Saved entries
• • •
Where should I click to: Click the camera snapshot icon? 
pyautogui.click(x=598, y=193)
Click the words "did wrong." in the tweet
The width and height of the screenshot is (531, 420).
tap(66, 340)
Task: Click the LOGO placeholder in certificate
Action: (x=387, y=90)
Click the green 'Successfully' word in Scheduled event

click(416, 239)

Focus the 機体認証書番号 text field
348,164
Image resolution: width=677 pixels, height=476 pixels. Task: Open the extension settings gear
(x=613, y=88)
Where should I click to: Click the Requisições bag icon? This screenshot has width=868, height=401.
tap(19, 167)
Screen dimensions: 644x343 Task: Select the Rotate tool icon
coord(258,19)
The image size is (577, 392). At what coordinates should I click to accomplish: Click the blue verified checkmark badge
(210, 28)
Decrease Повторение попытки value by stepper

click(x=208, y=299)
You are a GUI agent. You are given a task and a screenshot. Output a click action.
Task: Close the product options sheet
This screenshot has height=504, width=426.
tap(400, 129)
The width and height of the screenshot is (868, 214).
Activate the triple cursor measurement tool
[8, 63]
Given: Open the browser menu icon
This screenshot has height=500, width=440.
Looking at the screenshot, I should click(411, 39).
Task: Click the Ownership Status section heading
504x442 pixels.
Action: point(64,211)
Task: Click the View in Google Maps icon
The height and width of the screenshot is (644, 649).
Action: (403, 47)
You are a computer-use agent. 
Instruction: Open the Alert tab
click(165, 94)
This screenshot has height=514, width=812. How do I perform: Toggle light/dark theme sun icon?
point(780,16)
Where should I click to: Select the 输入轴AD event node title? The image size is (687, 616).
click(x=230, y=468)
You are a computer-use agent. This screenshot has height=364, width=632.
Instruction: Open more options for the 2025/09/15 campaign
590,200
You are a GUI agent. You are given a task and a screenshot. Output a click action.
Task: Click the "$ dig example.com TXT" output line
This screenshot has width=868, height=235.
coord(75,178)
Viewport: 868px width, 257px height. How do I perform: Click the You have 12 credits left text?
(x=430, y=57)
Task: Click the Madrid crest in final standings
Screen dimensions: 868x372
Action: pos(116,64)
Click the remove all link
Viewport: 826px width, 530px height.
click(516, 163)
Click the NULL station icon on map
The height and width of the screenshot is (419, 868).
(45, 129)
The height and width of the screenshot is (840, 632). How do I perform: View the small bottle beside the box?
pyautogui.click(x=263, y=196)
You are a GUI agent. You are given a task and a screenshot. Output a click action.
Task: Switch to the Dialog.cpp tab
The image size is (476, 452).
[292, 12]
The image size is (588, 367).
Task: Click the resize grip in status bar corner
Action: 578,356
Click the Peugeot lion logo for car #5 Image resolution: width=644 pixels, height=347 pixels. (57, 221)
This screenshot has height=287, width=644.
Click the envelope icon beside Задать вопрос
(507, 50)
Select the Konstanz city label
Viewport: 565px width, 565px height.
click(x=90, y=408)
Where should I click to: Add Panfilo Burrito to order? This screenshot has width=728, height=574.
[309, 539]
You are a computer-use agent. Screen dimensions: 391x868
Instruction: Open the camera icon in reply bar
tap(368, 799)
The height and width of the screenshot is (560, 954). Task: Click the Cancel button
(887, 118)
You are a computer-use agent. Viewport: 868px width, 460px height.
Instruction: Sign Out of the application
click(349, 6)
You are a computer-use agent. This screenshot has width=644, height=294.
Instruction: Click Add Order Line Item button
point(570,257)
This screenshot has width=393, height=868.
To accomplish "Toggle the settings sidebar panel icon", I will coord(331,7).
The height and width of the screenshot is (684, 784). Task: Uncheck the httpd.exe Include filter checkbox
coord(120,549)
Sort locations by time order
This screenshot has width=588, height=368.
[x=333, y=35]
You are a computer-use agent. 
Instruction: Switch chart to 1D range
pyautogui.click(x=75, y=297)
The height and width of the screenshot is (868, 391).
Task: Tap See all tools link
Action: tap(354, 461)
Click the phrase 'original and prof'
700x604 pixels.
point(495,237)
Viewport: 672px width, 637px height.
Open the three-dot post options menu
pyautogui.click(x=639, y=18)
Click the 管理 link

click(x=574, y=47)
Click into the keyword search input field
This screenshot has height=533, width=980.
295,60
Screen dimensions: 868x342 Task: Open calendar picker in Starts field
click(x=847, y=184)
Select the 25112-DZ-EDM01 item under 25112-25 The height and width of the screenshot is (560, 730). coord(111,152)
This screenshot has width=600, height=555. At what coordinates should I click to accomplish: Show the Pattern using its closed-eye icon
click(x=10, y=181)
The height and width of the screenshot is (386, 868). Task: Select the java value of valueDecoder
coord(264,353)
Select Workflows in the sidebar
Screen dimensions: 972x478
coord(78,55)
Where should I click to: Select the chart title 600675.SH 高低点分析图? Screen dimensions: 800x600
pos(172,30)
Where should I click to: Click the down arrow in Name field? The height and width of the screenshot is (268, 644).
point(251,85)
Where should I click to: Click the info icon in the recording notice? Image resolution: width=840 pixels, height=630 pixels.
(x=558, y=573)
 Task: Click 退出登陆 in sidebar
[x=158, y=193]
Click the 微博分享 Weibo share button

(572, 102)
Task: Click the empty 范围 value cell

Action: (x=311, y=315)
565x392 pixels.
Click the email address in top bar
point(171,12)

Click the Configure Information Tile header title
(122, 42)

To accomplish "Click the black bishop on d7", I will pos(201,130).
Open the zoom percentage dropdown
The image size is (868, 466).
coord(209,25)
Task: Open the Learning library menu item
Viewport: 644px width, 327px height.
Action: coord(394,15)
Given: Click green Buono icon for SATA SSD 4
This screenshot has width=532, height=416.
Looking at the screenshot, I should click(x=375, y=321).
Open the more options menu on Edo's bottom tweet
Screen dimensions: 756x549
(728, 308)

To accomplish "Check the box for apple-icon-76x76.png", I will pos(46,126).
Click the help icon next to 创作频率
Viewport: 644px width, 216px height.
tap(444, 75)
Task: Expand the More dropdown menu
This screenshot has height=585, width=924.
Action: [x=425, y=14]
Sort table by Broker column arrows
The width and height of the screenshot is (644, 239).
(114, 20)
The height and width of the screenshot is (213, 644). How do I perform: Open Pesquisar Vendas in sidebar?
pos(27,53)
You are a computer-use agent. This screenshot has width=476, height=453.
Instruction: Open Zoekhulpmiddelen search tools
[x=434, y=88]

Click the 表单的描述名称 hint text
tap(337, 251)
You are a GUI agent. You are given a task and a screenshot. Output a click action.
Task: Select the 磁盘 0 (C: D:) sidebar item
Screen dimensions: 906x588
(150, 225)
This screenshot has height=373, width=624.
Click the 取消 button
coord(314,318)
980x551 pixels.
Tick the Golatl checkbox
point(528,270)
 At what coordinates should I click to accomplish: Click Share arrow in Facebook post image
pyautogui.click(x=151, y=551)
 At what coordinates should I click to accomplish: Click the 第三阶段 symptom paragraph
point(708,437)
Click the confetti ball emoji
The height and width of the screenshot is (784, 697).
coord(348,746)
• • •
— Problem description —
Please report every line among the entries that includes "computer".

— Exercise solution —
You are a computer-use agent. 
You are a computer-use agent. This screenshot has height=364, width=632.
You are a computer-use agent. Screen dimensions: 391x868
You are a computer-use agent. Viewport: 868px width, 460px height.
You are a computer-use agent. This screenshot has width=644, height=294.
You are a computer-use agent. 
You are a computer-use agent. This screenshot has width=476, height=453.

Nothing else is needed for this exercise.